What the task requires: Quote word for word from the line holding "The height and" to the last line below, including both, and omit any pictures.

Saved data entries
# # # # #
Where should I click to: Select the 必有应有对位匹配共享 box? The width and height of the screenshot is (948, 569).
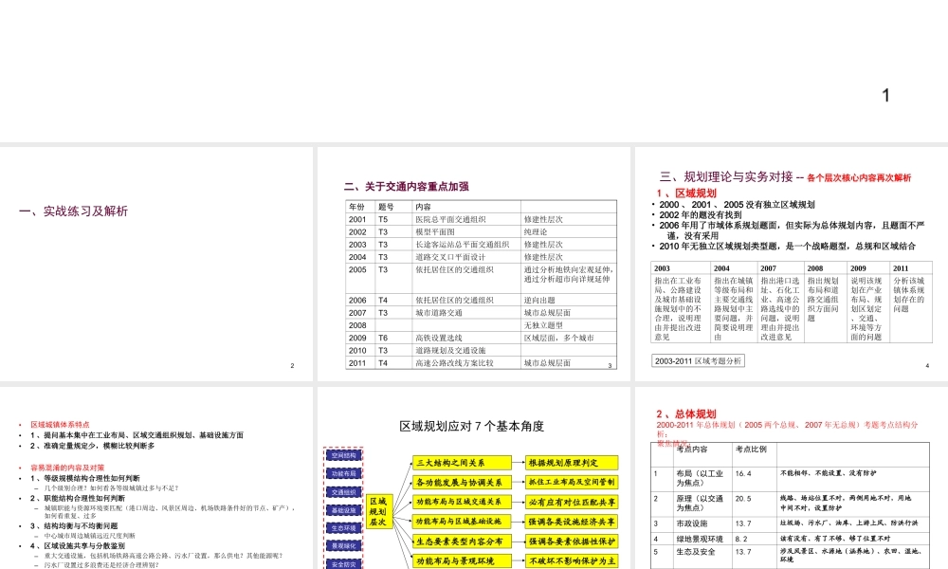[x=572, y=503]

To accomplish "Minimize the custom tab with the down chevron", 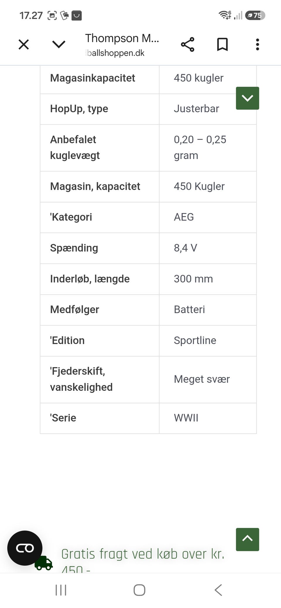I will [59, 44].

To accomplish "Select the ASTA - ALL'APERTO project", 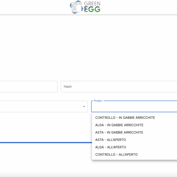I will pos(110,140).
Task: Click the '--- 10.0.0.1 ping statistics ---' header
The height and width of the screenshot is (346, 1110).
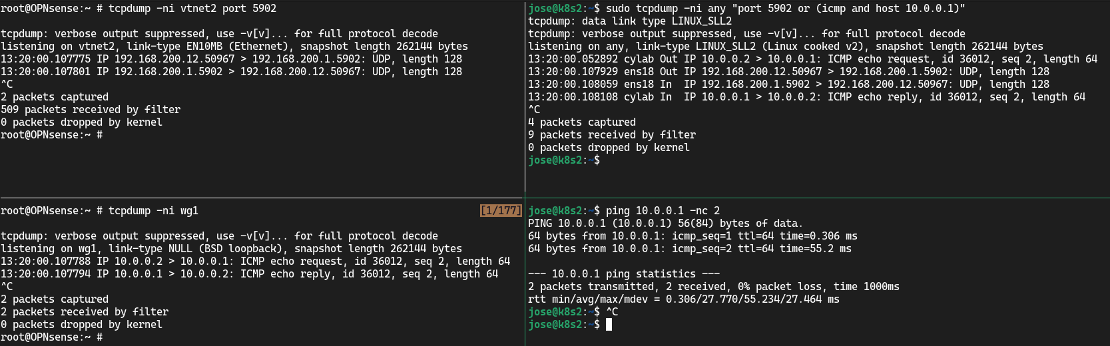Action: click(x=623, y=274)
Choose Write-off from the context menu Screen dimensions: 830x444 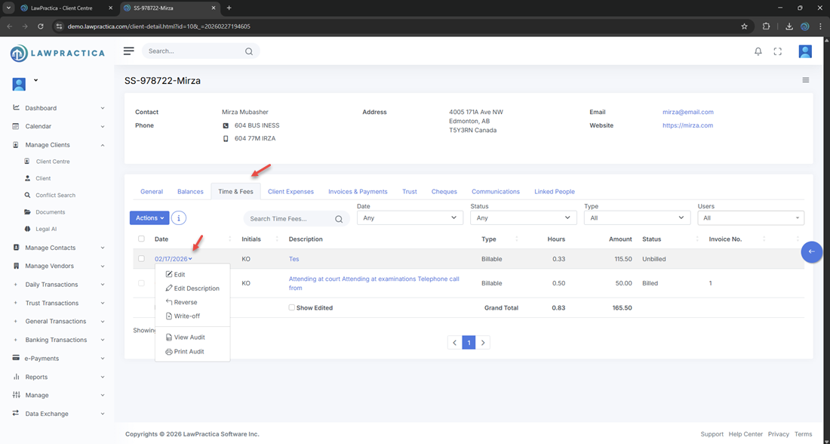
# # # # #
Completed task:
The height and width of the screenshot is (346, 1110).
Action: click(x=623, y=274)
Choose Write-off from the context menu Screen dimensions: 830x444 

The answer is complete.